Le difficile combat des abolitionnistes iraniens
Vingt-et-une pendaisons ont eu lieu en Iran pendant la seule journée du 5 septembre. De plus, selon les organisations membres de la Coalition mondiale contre la peine de mort, au moins 32 personnes ont été exécutées dans le pays en juillet et août. Cela porte le nombre d’exécutions iraniennes à au moins 189 depuis le début de l’année.
Les abolitionnistes du monde entier se sont insurgés contre l’accélération des mises à mort dans le pays et leur mise en scène de plus en plus macabre.
L’association française Ensemble contre la peine de mort a ainsi dénoncé un « été sanglant en Iran », rappelant que la capitale, Téhéran, a vu sa première pendaison publique depuis cinq ans le 2 août dernier.

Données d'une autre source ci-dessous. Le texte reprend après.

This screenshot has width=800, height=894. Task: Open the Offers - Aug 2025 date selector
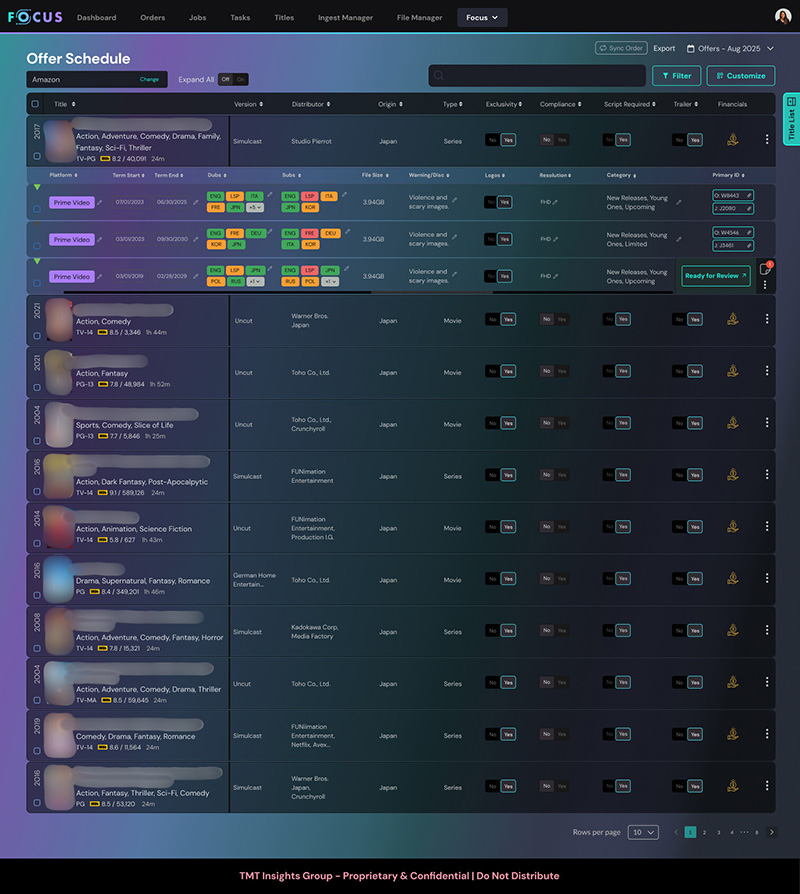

Autre grand bon en arrière : la lapidation d’un homme pour adultère le 5 juillet, là encore la première depuis cinq ans. La Fédération internationale des ligues des droits de l’homme a rappelé à cette occasion que « la lapidation est un châtiment inhumain et dégradant qui viole l’article 7 du Pacte international pour les droits civils et politiques, ratifié par la République islamique ».
Parallèlement à cette vague d’exécutions, le pouvoir iranien a pris soin de museler l’une des rares voix qui ose s’élever contre la peine de mort dans le pays. Le journaliste et écrivain Emadeddin Baghi, dont l’Association pour le droit à la vie vient de rejoindre la Coalition mondiale, a été condamné à trois ans de prison.
« Tout cela est dû à mes articles et mes interviews », explique Emadeddin Baghi, qui a fait appel. Tous ses livres sont interdits et il a déjà passé trois ans derrière les barreaux.
Sa condamnation a déclenché une protestation du gouvernement français, qui lui a attribué le prix des droits de l’Homme de la République française en 2005.
Lutter contre le secret
Dans ces conditions, comment faire reculer la peine de mort en Iran ?
Hossein Mahoutiha, membre des Groupes d’activistes iraniens pour les droits de l’Homme en Europe et au Canada, participe au combat depuis le Québec. Pour lui, pas question de retourner librement en Iran.
« La plupart de nos actions sont des réactions, explique-t-il. Nous défendons des cas particulier, nous essayons d’empêcher telle ou telle exécution. »
Un travail rendu difficile par le manque de transparence qui entoure les condamnations à mort : « Pour la plupart des personnes exécutées, nous avons l’information après coup », rapporte Hossein Mahoutiha.
Le secret couvre toute la procédure, puisque même les avocats ne peuvent parler librement avec leur client.
Quand les abolitionnistes iraniens apprennent que des condamnés risquent la peine capitale, ils font appel aux réactions étrangères. « Quand l’Union européenne ou d’autres mettent la pression, ça change, témoigne Hossein Mahoutiha. Mais en Iran, les gens sont divisés, il n’y a pas de grand mouvement populaire. »
Ainsi, les critiques répétées de la communauté internationale sur les exécutions de mineurs commencent à avoir un effet. La justice iranienne attend souvent que les plus jeunes condamnés aient 18 ans pour les exécuter. « Ce n’est qu’un contournement, le système s’adapte », regrette Hossein Mahoutiha.
« Le mouvement gagne »
Le régime de Téhéran, qui présente la vague d’exécutions de cet été comme un moyen de se débarrasser des « mauvaises herbes », parvient à maintenir un certain soutien populaire pour la peine de mort en Iran. « Si l’on défend un violeur d’enfant condamné à mort, on est pour les violeurs d’enfants », résume Hossein Mahoutiha.
Son organisation a donc décidé de ne pas publier les chefs d’accusation dans les rapports qu’elle publie sur la peine de mort dans le pays, se concentrant sur l’opposition au principe de la peine capitale.
Le militant exilé sait que le combat sera long : « Le manque de volonté politique, la censure et l’absence de mouvement de masse font que nos actions restent limitées », reconnaît-il.
Et pourtant, les choses bougent. « Un groupe comme le nôtre n’existait pas il y a six ans, et le mouvement gagne. Moi-même, je ne réagissais pas de la même façon il y a quelques années », constate Hossein Mahoutiha.